Opening new operations, I have opened and been the executive chef for 3 operations

I have managed as many as 20 sous chefs, 200 cooks, and 100 stewards

Responsible for 10 restaurants and 12 kitchens

Hands on approach to developing staff and new talent.

Purchasing and Procurement

Chef Gilbert’s passion for food began at the young age of 15 in the San Francisco Bay area making candy and ice cream. He has worked his culinary arts across the U.S. and the Caribbean including these well know companies, Marriott, Sheraton, Wyndham, Hilton, Ameristar & Isle of Capri Casino’s and Norwegian Cruise Lines. As a seasoned culinarian, he is committed to providing the ultimate food & beverage experience to guests, turning the ordinary into extraordinary. Chef Gilbert is currently employed as Executive Chef at the First service Residential, In Maitland Florida. Prior to that he was the opening team Executive Chef at Latitudes Margaretville in Daytona Beach, Chef Gilbert was Executive Chef for the Governors Club in Tallahassee Fl. and the National Republican Club of Capitol Hill Washington D.C.

He is passionate for future chefs to learn through training, methodology, and hands on experience, so they too can learn the art of a Chef from the basics to the intricate and exquisite. In addition, Chef Gilbert believes in giving todays chefs the tools for success including financial and management skills to run an efficient kitchen operation.

Chef Gilbert’s career spans four decades having been fortunate to work for Chef Alec Kline, Chef Juergan Eidmann, Chef Walter Miel, Chef Manuel Enfantules, and Chef Rio Sato.
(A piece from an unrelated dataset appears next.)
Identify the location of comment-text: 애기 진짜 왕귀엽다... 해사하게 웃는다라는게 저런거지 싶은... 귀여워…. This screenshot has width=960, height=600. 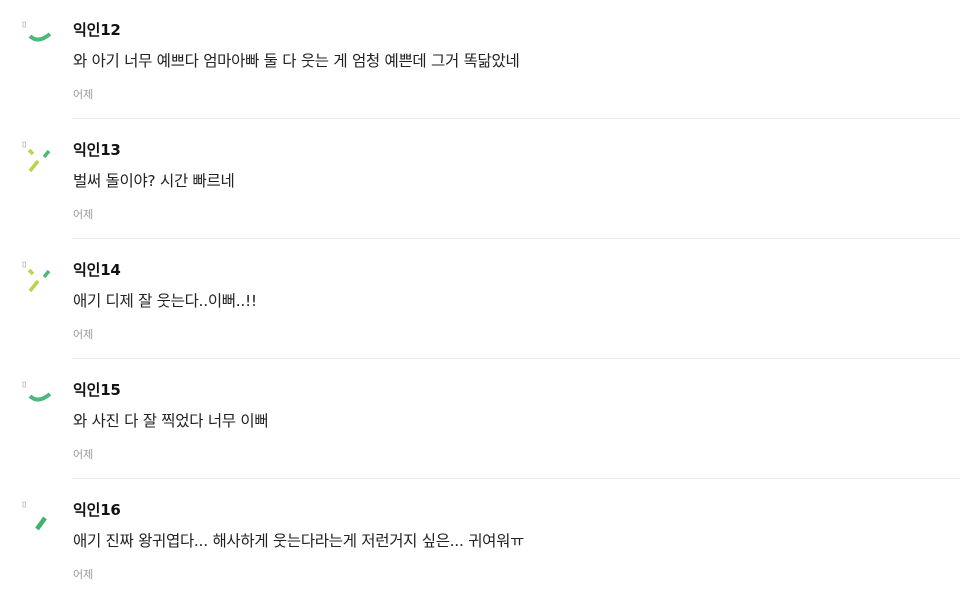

Each chef providing a wealth of culinary and professional knowledge. Chef Gilbert was able to develop his own style and learned to become a diverse chef rather than specializing in one cuisine.

Chef Gilbert is proud of his role at a casino grand opening, hiring twenty sous chefs and 200 employees receiving a 5-diamond rating property during his tenure. Chef Gilbert has continued to enjoy teaching his craft to eager students and seeing these future chefs succeed and grow beyond their own expectations. Chef Gilbert receives much delight when pleasing his guests with fine food.

I began cooking at an early age with my mother and watching cooking shows with Julia Childs, The French Chef, Graham Kerr, The Galloping Gourmet, Martin Yen, Yen can Cook and The Great Chef Series. These early influences helped shape and inspired my thoughts about cooking and the enjoyment received from trying new recipes and eating well prepared, Delicious food. This helped me enhanced my passionate about doing events with the thought of making a difference in people’s lives.

I currently reside in Daytona Beach, Florida with his wife and two Coton pups. I have raised five adult children and remains close to family.